# Load & preprocess MyoGym data

In [1]:
from scipy.io import loadmat
import pandas as pd
import numpy as np

This notebook contains functions to load and preprocess the MyoGym dataset.

The MyoGym dataset was first introduced in [1]. The dataset was collected using a Myo Armband worn on the forearm, which consists of 8 electromyogram (EMG) sensors and a 9-axis IMU containing a 3-axis gyroscope, 3-axis accelerometer and a 3-axis magnetometer. In our work, we discard the EMG sensor and magnetometer data and make use of only the gyroscope and accelerometer data. This results in 6 streams of data which collectively fully define the movement of the arm positionally and rotationally along the x, y and z axes (see below diagram of a MyoGym armband).

There are 2 data labels. The 1st label column indexes the activity and the 2nd indexes the trainer. The labels are provided at the timestamp level, so that a workout has a sequence of activity labels. 

## Load data

In [2]:
def load_MyoGym(path: str):
    """
    Load the MyoGym data. 
    Identify and select out the accelerometer and gyroscope data columns we will use in this work.
    Rename the 2 columns in the labels
    Concatenate the data and labels
    """
    datamat = loadmat(path)
    
    raw_data = pd.DataFrame(datamat["raw_data"])
    label_data = pd.DataFrame(datamat["raw_data_labels"])

    # Extract the accelerometer and gyroscope timestamps and features
    raw_data.rename(columns={9: "time_acc", 
                             10: "acc_x",
                             11: "acc_y",
                             12: "acc_z", 
                             13: "time_gyr", 
                             14: "gyr_x",
                             15: "gyr_y",
                             16: "gyr_z"
                            }, inplace=True)
    
    raw_data = raw_data[["time_acc", "acc_x", "acc_y", "acc_z", "time_gyr", "gyr_x", "gyr_y", "gyr_z"]]
    
    # The 1st label column is the activity and the 2nd label column is the trainer performing the exercise
    label_data.rename(columns={0:"activity", 
                               1: "trainer"
                              }, inplace=True)
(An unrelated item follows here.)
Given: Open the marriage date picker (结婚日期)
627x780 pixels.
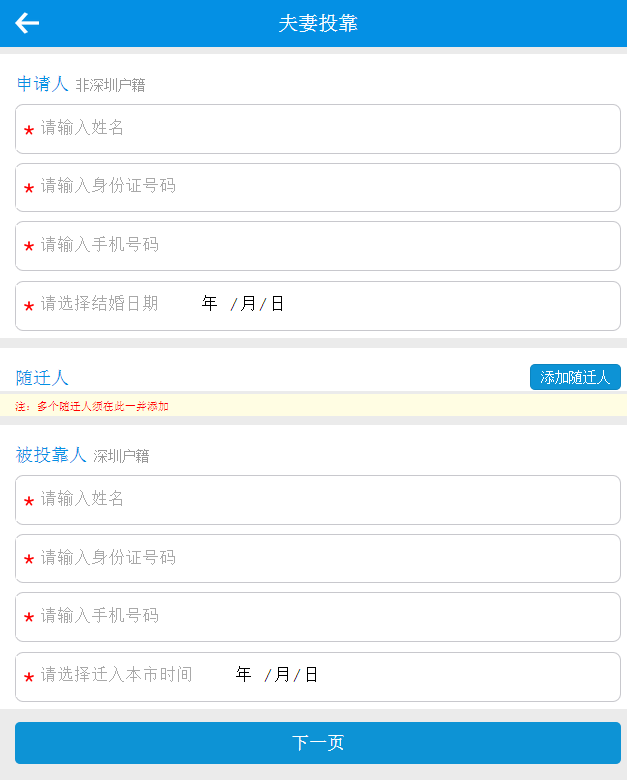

    # Concatenate the raw_data and data labels
    data = pd.concat([raw_data, label_data],  axis=1)

    return data

## Synthesise *Time* column & remove duplicates

There are duplicate readings (with identical timestamps) arising from the buffering process which are removed. Sort by the trainer, then by the timestamp. 

In [3]:
def sort_dedupe(data: pd.DataFrame):
    """
    Sort data and remove duplicates
    """
    data = data.sort_values(by=['trainer', 'time_acc'], ascending=True)
    data = data.drop_duplicates()
    return data

The data are provided in continuous streams, an identifier for which is given in the *trainer* column. There is a *time_acc* column and *time_gyr* column to record the stream arrival times of the accelerometer and gyroscope sensor data respectively. The mechanism behind this is unclear, but the sensor data is buffered and streamed in packets, so the arrival times are not always equidistant. Both instruments record at 50 Hz. We create a synthetic time column for later use.

In [4]:
def define_time(data: pd.DataFrame, fq: int = 50):
    """
    Define a synthetic timestamp identifier and delete the sensor arrival times
    """
    data["time"] = data.groupby("trainer").cumcount()
    data["time"] /= fq

    data.drop(columns = ["time_acc", "time_gyr"], axis = 0, inplace=True)
    data.set_index(["trainer", "time"], inplace=True)
    return data

## Run Script

In [None]:
data = load_MyoGym("data/MyoGym.mat")
data = sort_dedupe(data)
data = define_time(data)

## References

[1] Koskimäki, Heli, Pekka Siirtola and Juha Röning. “MyoGym: introducing an open gym data set for activity recognition collected using myo armband.” Proceedings of the 2017 ACM International Joint Conference on Pervasive and Ubiquitous Computing and Proceedings of the 2017 ACM International Symposium on Wearable Computers (2017): n. pag.